"Japanese steampunk" was basically all that was needed to interest me in the Lotus War series -- steam and katanas, kitsunes and steel.
And anyone who enjoyed (or didn't enjoy) Jay Kristoff's debut novel "Stormdancer" can easily figure out if they will like the sequel, "Kinslayer" -- because it's more of the same, really. Lots of political maneuverings, Japanese-styled steampunk trappings and explosive action, wrapped up in detailed prose that sometimes borders on royal purple.
Yukiko is now known as Stormdancer, and is powerful enough to take down airships as revenge for her dad's death. But then her former lover Hiro suddenly decides to marry Aisha, allowing him to claim the Daimyo's position, Yukiko is devastated. Not only is the rebellion against the Guilds threatened, but suddenly her powers are spiraling out of her control.
Her allies -- including the loving Kin -- are concerned about what her powers are doing. And in the meantime, assassin-maid Kage Michi infiltrates the bed of a powerful magistrate, and a False Lifer joins the rebel ranks. When Yukiko is sent on a mission across the sea, she finds herself alone in a hostile land, with Buruu mysteriously missing -- and she learns that her old friend has a nasty past that has caught up to him.
"Kinslayer" is pretty much a natural extension of "Stormdancer" -- Jay Kristoff writes in much the same style, with a feudal-era Japan filled with toxic "blood lotus" and steampunk technology, including steel "skins" and metal wings.

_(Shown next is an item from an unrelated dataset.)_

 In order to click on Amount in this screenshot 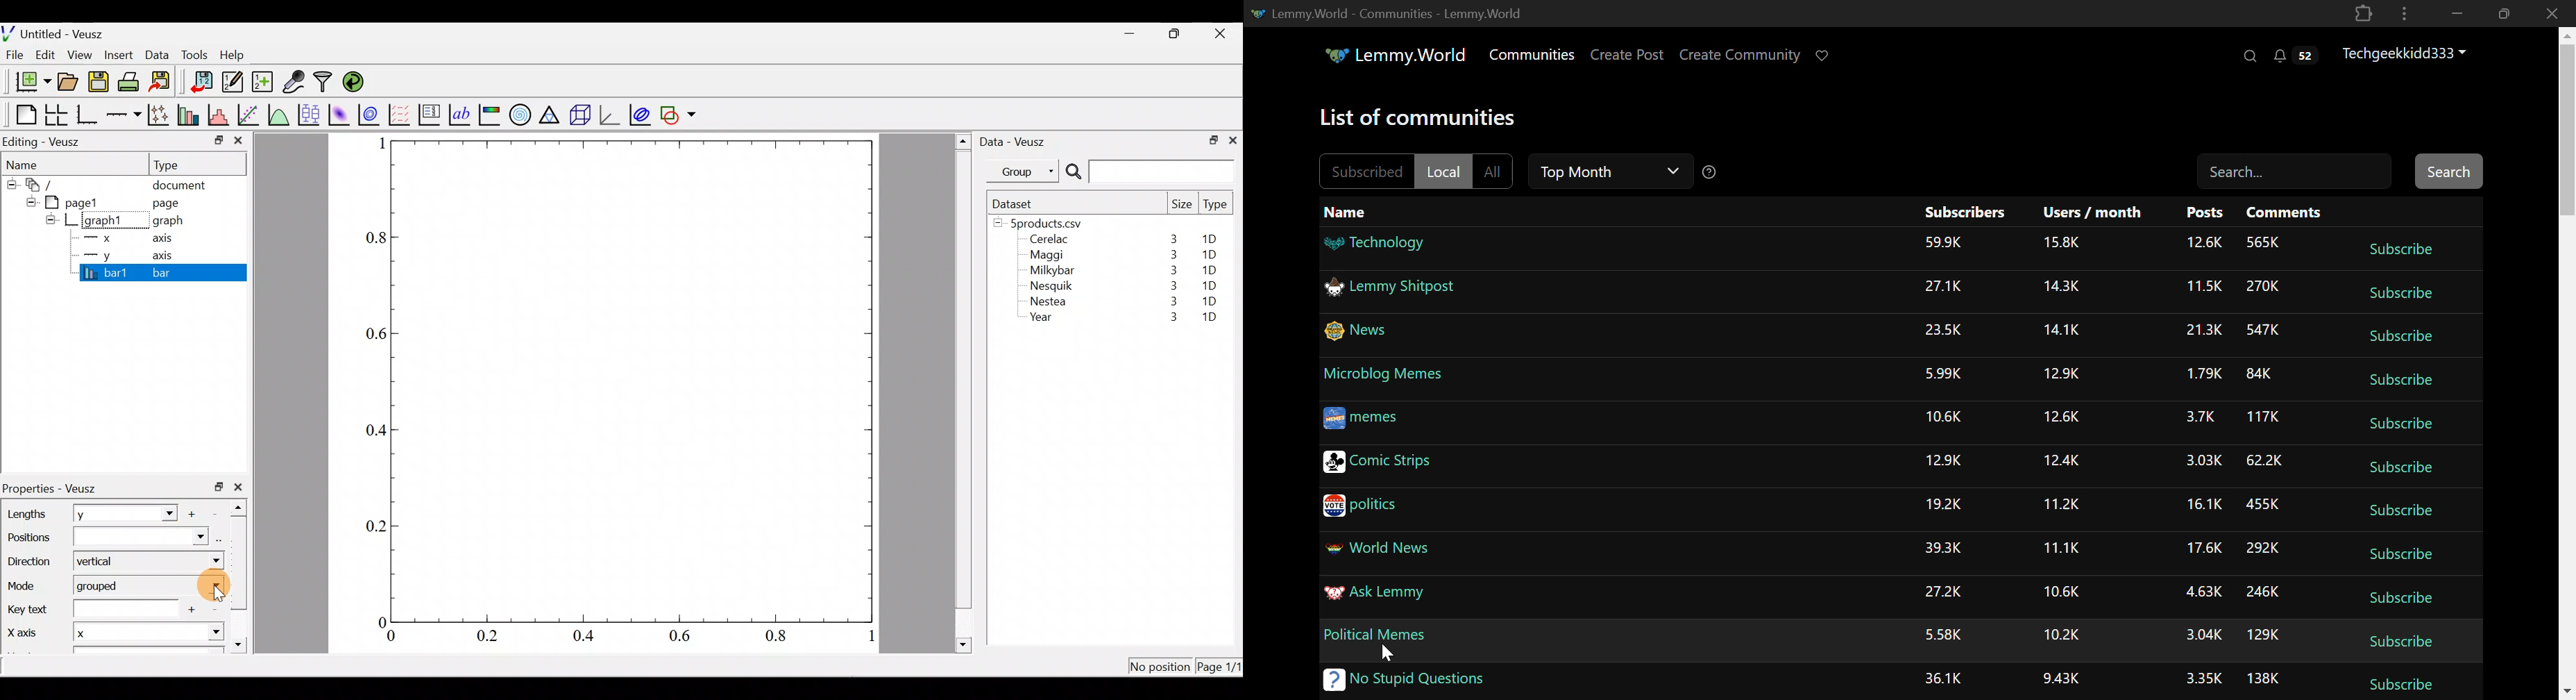, I will do `click(1944, 331)`.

It's an intriguing world, and Kristoff expands it in this story to a fantasy version of Russia (and some more "thunder-tigers").

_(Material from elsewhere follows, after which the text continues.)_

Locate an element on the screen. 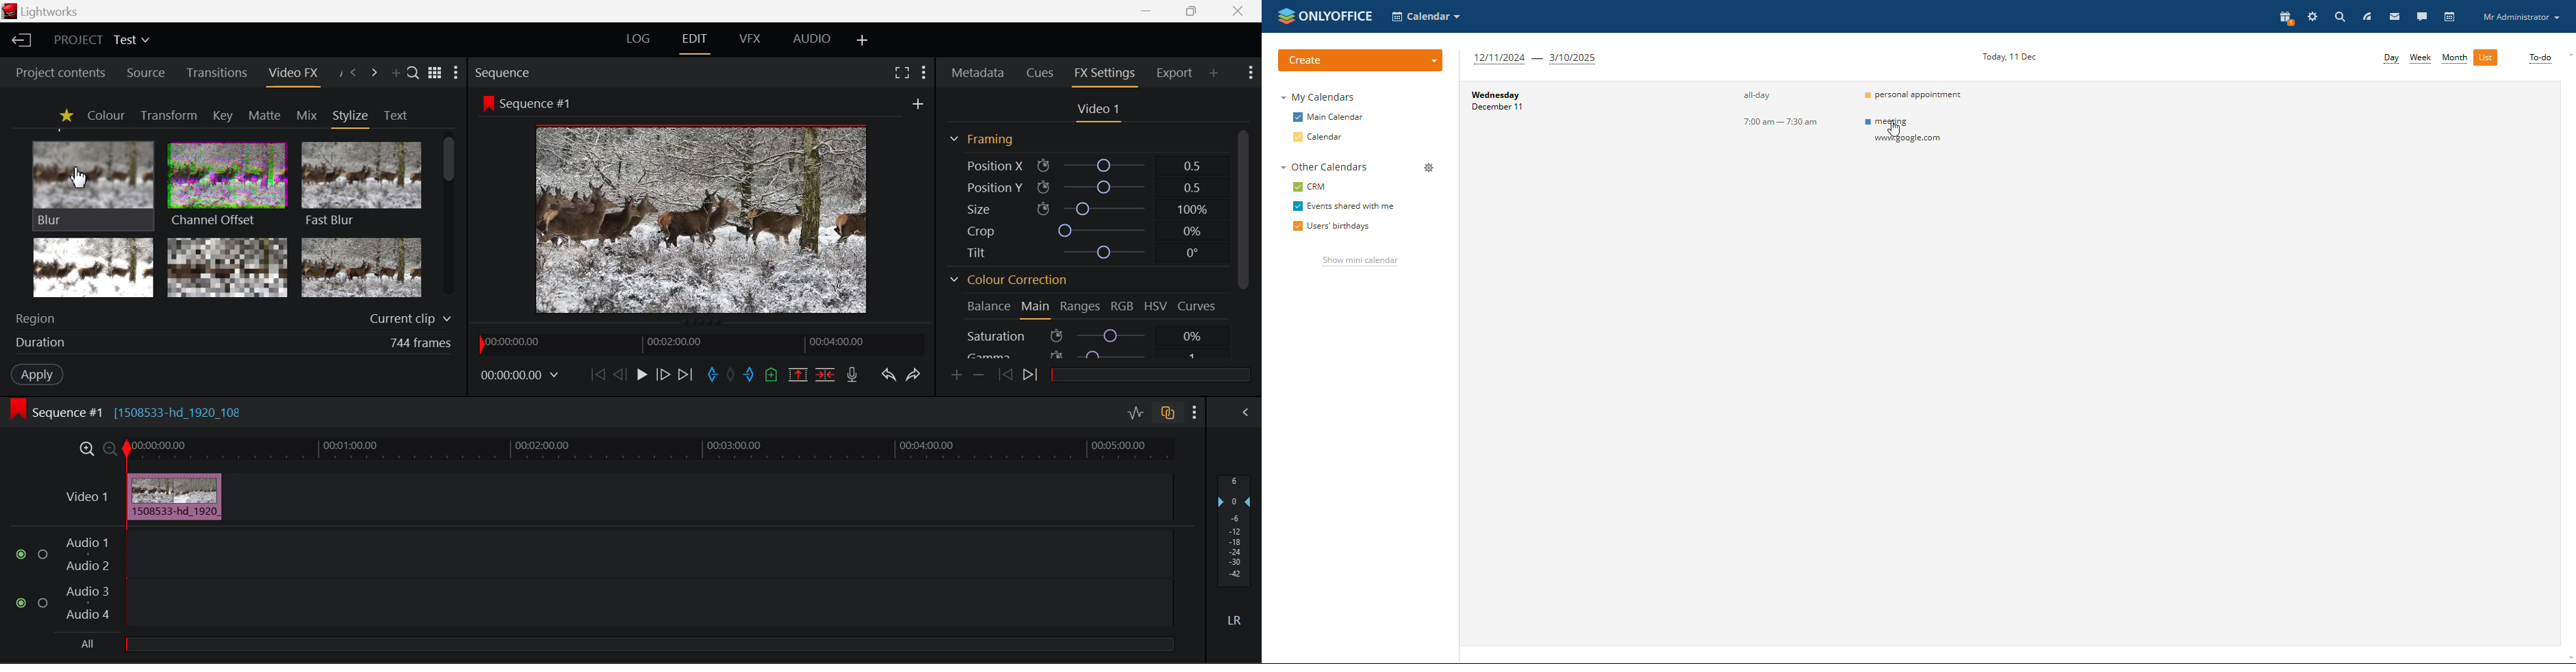  Duration is located at coordinates (230, 344).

Unfortunately, Kristoff's prose is both his weakness and his strength. It's rich and detailed, with vast swathes of glassy color and rich, raw energy, as well as some bone-chilling horror (those skinless monks). And while the story sprawls across a large cast of characters, most of it focuses on the relationship between Yukiko and her griffin Buruu ("I WILL REMAIN MAGNIFICENTLY SILENT").
But it also tends towards purple -- a few scenes are so drenched in metaphor and lush descriptions that I literally didn't know what was going on. And Kristoff tosses in some clunky sociopolitical commentary ("More land. More fuel") that just feels awkward.

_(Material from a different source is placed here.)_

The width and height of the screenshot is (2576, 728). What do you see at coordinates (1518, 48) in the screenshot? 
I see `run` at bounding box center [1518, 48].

Yukiko seems to have lost a lot of her equilibrium in this story as well -- her emotions can cause mass slaughter and earthquakes, and she seems to freak out a lot. Hiro becomes even more despicable than before, while Kin continues seeping into the readers' affections -- and you're left wondering what kind of romance MIGHT bloom up between him and Yukiko, assuming that his nebulous future doesn't come to pass.
"Kinslayer" is a decent sequel to "Stormdancer," with a wider scope and more details about the magical animal sidekick. However, the prose is still a bit too over-the-top for its own good.